The service flow layer allows service composition and flow definition. The interface-oriented nature of Web services makes it easy to build new Web services that use existing ones. It also makes a service a natural "activity" in a work flow. BPEL4WS is a work flow description language available from IBM, BEA, and Microsoft. The vertical bars represent functionality that needs to be addressed at all layers of the stack. Keep in mind that the solution for one layer may be completely independent of a solution at another layer. For example, the Security/Trust/Privacy vertical in Figure will need to be addressed at the networking layer, SSL, as well as the XML messaging layer, ws-security. This will potentially cause additional information to be added to the description. Security at the publication and discovery layers would include requiring logons to the service registry or selecting a registry whose integrity you trust. Likewise, other qualities of service are required at different layers of the stack. For the network layer, you might require a reliable network, like that provided by WebSphere MQ or specified by HTTP-R, a reliable messaging protocol using HTTP.
This chapter is not intended to be a tutorial on Web services or the technologies used to implement them. A significant amount of material available in books, in articles, and on the Web provides a more in-depth education on this topic. Recommended reading includes the "Web Services Conceptual Architecture" white paper, "Building Web Services with Java," and "Programming Web Services with SOAP."
The Management vertical in Figure is the focus of this chapter. Let's take a look at it layer by layer first; then we'll concentrate on how to use JMX to enable Web services and Web service infrastructures to be managed. Here are the layers:
Network. We can manage the network layer by using a network management system for the TCP/IP network. Some network managers—for example, HP's OpenView—also support JMX. We will not address network management in this chapter.

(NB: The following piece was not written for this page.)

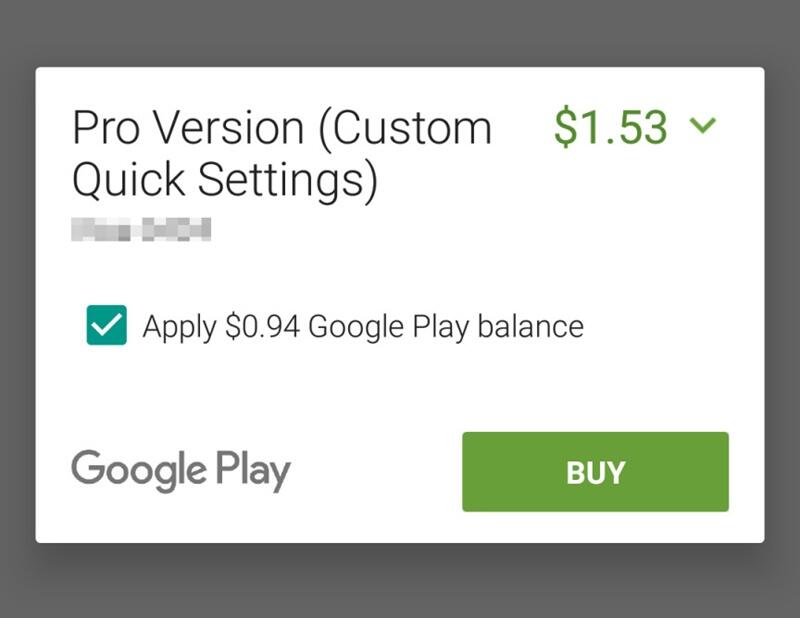Toggle the teal checkmark box
Viewport: 800px width, 618px height.
107,325
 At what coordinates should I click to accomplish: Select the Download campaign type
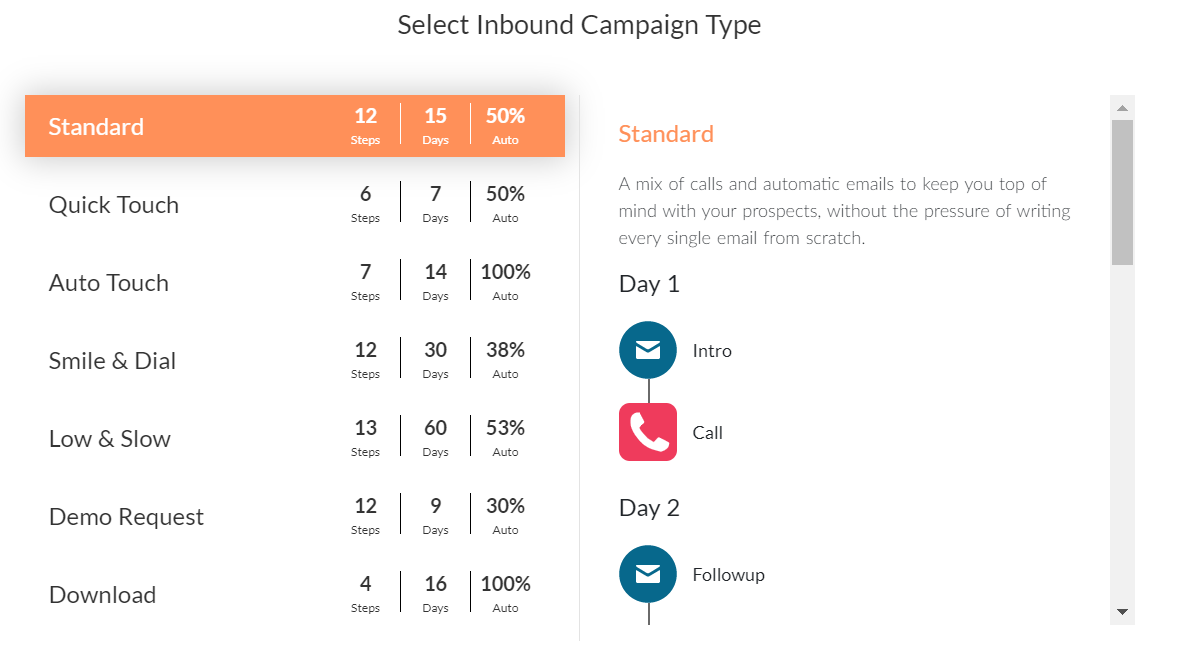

Description. The description layer could include management metadata, or it could include the description of a separate management port for a service. We will discuss this in detail in the next section.
Publication and discovery. Managing the publication and discovery layers would include ensuring that the important service registries and repositories are active, available, and performing well. This is similar to managing name servers today. We will discuss the instrumentation and management of registries in this chapter.

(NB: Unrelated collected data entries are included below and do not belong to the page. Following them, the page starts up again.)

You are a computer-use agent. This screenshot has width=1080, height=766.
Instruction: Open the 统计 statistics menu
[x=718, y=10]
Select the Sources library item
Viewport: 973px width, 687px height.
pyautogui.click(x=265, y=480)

Work flow. Work flows typically have applications to execute them and generally a management application to manage them. This application may use or expose JMX MBeans. In the Web services area, work flows will be exposed as Web services, so the discussion on managing Web services applies to managing a work flow. We will not specifically address the management of work flows in this chapter.
Remembering the SOA triangle, we will look at how to manage the registry and the service. Services typically run in a Web service execution environment, like AXIS, JAX-RPC, IBM WebSphere Application Server, or BEA WebLogic, so we will also look at how to manage the execution environment. We will look at how to manage each of these components from two points of view: the owner of the component and the user of the component.